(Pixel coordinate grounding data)
= Beginning of Section =
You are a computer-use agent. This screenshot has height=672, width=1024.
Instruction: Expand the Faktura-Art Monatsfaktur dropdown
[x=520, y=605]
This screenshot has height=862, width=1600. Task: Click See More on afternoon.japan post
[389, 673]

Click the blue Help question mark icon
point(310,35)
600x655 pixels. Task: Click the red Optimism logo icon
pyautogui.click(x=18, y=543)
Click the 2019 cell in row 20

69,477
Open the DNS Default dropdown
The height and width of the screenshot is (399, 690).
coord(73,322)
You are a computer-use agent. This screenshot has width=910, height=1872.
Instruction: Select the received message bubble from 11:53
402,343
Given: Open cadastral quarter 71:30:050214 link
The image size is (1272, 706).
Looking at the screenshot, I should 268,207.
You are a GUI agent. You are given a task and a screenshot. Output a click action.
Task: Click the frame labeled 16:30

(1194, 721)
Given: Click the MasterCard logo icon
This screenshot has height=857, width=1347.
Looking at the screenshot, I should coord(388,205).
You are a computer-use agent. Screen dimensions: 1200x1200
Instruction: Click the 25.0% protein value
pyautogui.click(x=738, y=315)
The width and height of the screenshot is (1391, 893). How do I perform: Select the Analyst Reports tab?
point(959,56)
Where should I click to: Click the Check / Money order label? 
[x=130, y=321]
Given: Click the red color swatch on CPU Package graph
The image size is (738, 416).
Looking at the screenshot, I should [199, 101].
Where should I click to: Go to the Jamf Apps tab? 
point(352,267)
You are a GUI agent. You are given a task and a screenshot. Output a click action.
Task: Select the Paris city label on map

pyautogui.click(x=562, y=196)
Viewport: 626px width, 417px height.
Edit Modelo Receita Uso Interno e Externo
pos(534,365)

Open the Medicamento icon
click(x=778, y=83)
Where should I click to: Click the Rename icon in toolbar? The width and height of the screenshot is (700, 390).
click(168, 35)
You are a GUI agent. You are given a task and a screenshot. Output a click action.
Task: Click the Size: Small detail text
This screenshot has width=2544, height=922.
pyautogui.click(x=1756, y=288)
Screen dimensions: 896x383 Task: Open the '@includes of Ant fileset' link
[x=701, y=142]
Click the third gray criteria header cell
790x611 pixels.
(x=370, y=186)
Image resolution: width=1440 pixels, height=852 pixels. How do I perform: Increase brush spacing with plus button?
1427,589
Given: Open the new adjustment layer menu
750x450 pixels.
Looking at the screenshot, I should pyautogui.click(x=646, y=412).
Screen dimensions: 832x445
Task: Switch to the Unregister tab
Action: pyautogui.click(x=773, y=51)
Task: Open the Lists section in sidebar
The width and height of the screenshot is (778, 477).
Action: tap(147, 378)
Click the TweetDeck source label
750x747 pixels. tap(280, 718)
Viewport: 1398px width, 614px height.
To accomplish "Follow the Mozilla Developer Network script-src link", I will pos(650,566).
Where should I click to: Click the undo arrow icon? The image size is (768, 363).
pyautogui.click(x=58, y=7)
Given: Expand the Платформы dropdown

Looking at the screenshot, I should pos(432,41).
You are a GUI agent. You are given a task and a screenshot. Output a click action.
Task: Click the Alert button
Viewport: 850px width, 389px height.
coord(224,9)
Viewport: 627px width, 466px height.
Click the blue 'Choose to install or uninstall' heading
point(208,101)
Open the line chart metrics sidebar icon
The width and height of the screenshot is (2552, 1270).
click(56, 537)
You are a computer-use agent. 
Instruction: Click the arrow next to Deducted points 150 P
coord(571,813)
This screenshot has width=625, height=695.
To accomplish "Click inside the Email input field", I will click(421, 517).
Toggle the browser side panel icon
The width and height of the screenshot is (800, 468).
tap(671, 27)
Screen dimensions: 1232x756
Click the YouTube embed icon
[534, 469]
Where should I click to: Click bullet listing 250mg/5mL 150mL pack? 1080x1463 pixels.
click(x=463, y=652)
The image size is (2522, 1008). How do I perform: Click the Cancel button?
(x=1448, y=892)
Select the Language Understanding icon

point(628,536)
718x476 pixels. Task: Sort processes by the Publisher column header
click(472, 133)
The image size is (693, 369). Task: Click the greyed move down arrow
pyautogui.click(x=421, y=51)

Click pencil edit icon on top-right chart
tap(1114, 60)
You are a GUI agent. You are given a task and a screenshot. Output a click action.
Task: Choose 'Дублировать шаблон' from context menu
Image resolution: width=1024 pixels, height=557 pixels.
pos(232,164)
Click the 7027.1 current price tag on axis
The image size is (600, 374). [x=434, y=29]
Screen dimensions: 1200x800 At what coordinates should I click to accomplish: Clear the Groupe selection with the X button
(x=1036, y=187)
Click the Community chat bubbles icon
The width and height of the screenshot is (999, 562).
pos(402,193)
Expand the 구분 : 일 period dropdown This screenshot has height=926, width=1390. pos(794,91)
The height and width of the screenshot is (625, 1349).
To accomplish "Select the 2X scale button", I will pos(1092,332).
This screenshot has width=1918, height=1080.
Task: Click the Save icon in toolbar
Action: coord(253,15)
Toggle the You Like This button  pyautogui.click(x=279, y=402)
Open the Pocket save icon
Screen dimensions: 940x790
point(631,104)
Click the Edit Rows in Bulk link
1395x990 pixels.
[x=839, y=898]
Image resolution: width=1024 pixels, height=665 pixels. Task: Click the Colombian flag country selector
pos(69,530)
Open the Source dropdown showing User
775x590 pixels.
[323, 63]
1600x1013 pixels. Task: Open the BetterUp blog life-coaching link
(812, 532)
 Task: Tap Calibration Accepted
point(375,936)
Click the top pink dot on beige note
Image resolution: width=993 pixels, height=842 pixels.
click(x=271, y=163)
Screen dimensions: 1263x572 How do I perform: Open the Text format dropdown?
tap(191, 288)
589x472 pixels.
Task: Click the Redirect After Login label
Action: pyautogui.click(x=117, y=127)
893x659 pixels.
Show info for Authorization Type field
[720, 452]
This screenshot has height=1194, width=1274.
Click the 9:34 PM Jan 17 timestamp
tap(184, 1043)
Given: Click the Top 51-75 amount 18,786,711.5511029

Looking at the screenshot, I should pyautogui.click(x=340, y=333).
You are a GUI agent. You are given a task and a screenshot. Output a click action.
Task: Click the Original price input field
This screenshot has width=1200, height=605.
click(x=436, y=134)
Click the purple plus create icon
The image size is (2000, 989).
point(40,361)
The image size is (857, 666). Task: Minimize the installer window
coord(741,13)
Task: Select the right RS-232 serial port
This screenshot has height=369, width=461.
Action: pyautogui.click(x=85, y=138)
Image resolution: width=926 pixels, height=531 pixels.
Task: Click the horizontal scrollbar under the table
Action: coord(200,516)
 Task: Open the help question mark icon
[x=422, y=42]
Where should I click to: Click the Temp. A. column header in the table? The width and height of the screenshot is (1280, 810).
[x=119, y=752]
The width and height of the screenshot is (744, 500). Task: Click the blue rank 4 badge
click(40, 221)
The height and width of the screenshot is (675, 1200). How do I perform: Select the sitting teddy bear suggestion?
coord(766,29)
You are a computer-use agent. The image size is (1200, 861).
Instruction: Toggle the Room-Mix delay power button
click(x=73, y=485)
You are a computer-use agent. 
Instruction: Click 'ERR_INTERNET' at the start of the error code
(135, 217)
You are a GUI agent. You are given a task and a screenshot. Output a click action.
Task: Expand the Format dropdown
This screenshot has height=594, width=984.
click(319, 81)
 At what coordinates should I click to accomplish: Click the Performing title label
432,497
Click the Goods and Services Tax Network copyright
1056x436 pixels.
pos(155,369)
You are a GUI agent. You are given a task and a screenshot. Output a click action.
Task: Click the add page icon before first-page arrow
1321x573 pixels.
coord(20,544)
= End of Section =
Work task:
Write every record out again, letter for letter.

Solution to the problem:
You are a computer-use agent. This screenshot has height=672, width=1024.
Instruction: Expand the Faktura-Art Monatsfaktur dropdown
[x=520, y=605]
This screenshot has height=862, width=1600. Task: Click See More on afternoon.japan post
[389, 673]

Click the blue Help question mark icon
point(310,35)
600x655 pixels. Task: Click the red Optimism logo icon
pyautogui.click(x=18, y=543)
Click the 2019 cell in row 20

69,477
Open the DNS Default dropdown
The height and width of the screenshot is (399, 690).
coord(73,322)
You are a computer-use agent. This screenshot has width=910, height=1872.
Instruction: Select the received message bubble from 11:53
402,343
Given: Open cadastral quarter 71:30:050214 link
The image size is (1272, 706).
Looking at the screenshot, I should 268,207.
You are a GUI agent. You are given a task and a screenshot. Output a click action.
Task: Click the frame labeled 16:30

(1194, 721)
Given: Click the MasterCard logo icon
This screenshot has height=857, width=1347.
Looking at the screenshot, I should coord(388,205).
You are a computer-use agent. Screen dimensions: 1200x1200
Instruction: Click the 25.0% protein value
pyautogui.click(x=738, y=315)
The width and height of the screenshot is (1391, 893). How do I perform: Select the Analyst Reports tab?
point(959,56)
Where should I click to: Click the Check / Money order label? 
[x=130, y=321]
Given: Click the red color swatch on CPU Package graph
The image size is (738, 416).
Looking at the screenshot, I should [199, 101].
Where should I click to: Go to the Jamf Apps tab? 
point(352,267)
You are a GUI agent. You are given a task and a screenshot. Output a click action.
Task: Select the Paris city label on map

pyautogui.click(x=562, y=196)
Viewport: 626px width, 417px height.
Edit Modelo Receita Uso Interno e Externo
pos(534,365)

Open the Medicamento icon
click(x=778, y=83)
Where should I click to: Click the Rename icon in toolbar? The width and height of the screenshot is (700, 390).
click(168, 35)
You are a GUI agent. You are given a task and a screenshot. Output a click action.
Task: Click the Size: Small detail text
This screenshot has width=2544, height=922.
pyautogui.click(x=1756, y=288)
Screen dimensions: 896x383 Task: Open the '@includes of Ant fileset' link
[x=701, y=142]
Click the third gray criteria header cell
790x611 pixels.
(x=370, y=186)
Image resolution: width=1440 pixels, height=852 pixels. How do I perform: Increase brush spacing with plus button?
1427,589
Given: Open the new adjustment layer menu
750x450 pixels.
Looking at the screenshot, I should pyautogui.click(x=646, y=412).
Screen dimensions: 832x445
Task: Switch to the Unregister tab
Action: pyautogui.click(x=773, y=51)
Task: Open the Lists section in sidebar
The width and height of the screenshot is (778, 477).
Action: tap(147, 378)
Click the TweetDeck source label
750x747 pixels. tap(280, 718)
Viewport: 1398px width, 614px height.
To accomplish "Follow the Mozilla Developer Network script-src link", I will pos(650,566).
Where should I click to: Click the undo arrow icon? The image size is (768, 363).
pyautogui.click(x=58, y=7)
Given: Expand the Платформы dropdown

Looking at the screenshot, I should pos(432,41).
You are a GUI agent. You are given a task and a screenshot. Output a click action.
Task: Click the Alert button
Viewport: 850px width, 389px height.
coord(224,9)
Viewport: 627px width, 466px height.
Click the blue 'Choose to install or uninstall' heading
point(208,101)
Open the line chart metrics sidebar icon
The width and height of the screenshot is (2552, 1270).
click(56, 537)
You are a computer-use agent. 
Instruction: Click the arrow next to Deducted points 150 P
coord(571,813)
This screenshot has width=625, height=695.
To accomplish "Click inside the Email input field", I will click(421, 517).
Toggle the browser side panel icon
The width and height of the screenshot is (800, 468).
tap(671, 27)
Screen dimensions: 1232x756
Click the YouTube embed icon
[534, 469]
Where should I click to: Click bullet listing 250mg/5mL 150mL pack? 1080x1463 pixels.
click(x=463, y=652)
The image size is (2522, 1008). How do I perform: Click the Cancel button?
(x=1448, y=892)
Select the Language Understanding icon

point(628,536)
718x476 pixels. Task: Sort processes by the Publisher column header
click(472, 133)
The image size is (693, 369). Task: Click the greyed move down arrow
pyautogui.click(x=421, y=51)

Click pencil edit icon on top-right chart
tap(1114, 60)
You are a GUI agent. You are given a task and a screenshot. Output a click action.
Task: Choose 'Дублировать шаблон' from context menu
Image resolution: width=1024 pixels, height=557 pixels.
pos(232,164)
Click the 7027.1 current price tag on axis
The image size is (600, 374). [x=434, y=29]
Screen dimensions: 1200x800 At what coordinates should I click to accomplish: Clear the Groupe selection with the X button
(x=1036, y=187)
Click the Community chat bubbles icon
The width and height of the screenshot is (999, 562).
pos(402,193)
Expand the 구분 : 일 period dropdown This screenshot has height=926, width=1390. pos(794,91)
The height and width of the screenshot is (625, 1349).
To accomplish "Select the 2X scale button", I will pos(1092,332).
This screenshot has width=1918, height=1080.
Task: Click the Save icon in toolbar
Action: coord(253,15)
Toggle the You Like This button  pyautogui.click(x=279, y=402)
Open the Pocket save icon
Screen dimensions: 940x790
point(631,104)
Click the Edit Rows in Bulk link
1395x990 pixels.
[x=839, y=898]
Image resolution: width=1024 pixels, height=665 pixels. Task: Click the Colombian flag country selector
pos(69,530)
Open the Source dropdown showing User
775x590 pixels.
[323, 63]
1600x1013 pixels. Task: Open the BetterUp blog life-coaching link
(812, 532)
 Task: Tap Calibration Accepted
point(375,936)
Click the top pink dot on beige note
Image resolution: width=993 pixels, height=842 pixels.
click(x=271, y=163)
Screen dimensions: 1263x572 How do I perform: Open the Text format dropdown?
tap(191, 288)
589x472 pixels.
Task: Click the Redirect After Login label
Action: pyautogui.click(x=117, y=127)
893x659 pixels.
Show info for Authorization Type field
[720, 452]
This screenshot has height=1194, width=1274.
Click the 9:34 PM Jan 17 timestamp
tap(184, 1043)
Given: Click the Top 51-75 amount 18,786,711.5511029

Looking at the screenshot, I should pyautogui.click(x=340, y=333).
You are a GUI agent. You are given a task and a screenshot. Output a click action.
Task: Click the Original price input field
This screenshot has width=1200, height=605.
click(x=436, y=134)
Click the purple plus create icon
The image size is (2000, 989).
point(40,361)
The image size is (857, 666). Task: Minimize the installer window
coord(741,13)
Task: Select the right RS-232 serial port
This screenshot has height=369, width=461.
Action: pyautogui.click(x=85, y=138)
Image resolution: width=926 pixels, height=531 pixels.
Task: Click the horizontal scrollbar under the table
Action: coord(200,516)
 Task: Open the help question mark icon
[x=422, y=42]
Where should I click to: Click the Temp. A. column header in the table? The width and height of the screenshot is (1280, 810).
[x=119, y=752]
The width and height of the screenshot is (744, 500). Task: Click the blue rank 4 badge
click(40, 221)
The height and width of the screenshot is (675, 1200). How do I perform: Select the sitting teddy bear suggestion?
coord(766,29)
You are a computer-use agent. The image size is (1200, 861).
Instruction: Toggle the Room-Mix delay power button
click(x=73, y=485)
You are a computer-use agent. 
Instruction: Click 'ERR_INTERNET' at the start of the error code
(135, 217)
You are a GUI agent. You are given a task and a screenshot. Output a click action.
Task: Expand the Format dropdown
This screenshot has height=594, width=984.
click(319, 81)
 At what coordinates should I click to accomplish: Click the Performing title label
432,497
Click the Goods and Services Tax Network copyright
1056x436 pixels.
pos(155,369)
You are a GUI agent. You are given a task and a screenshot. Output a click action.
Task: Click the add page icon before first-page arrow
1321x573 pixels.
coord(20,544)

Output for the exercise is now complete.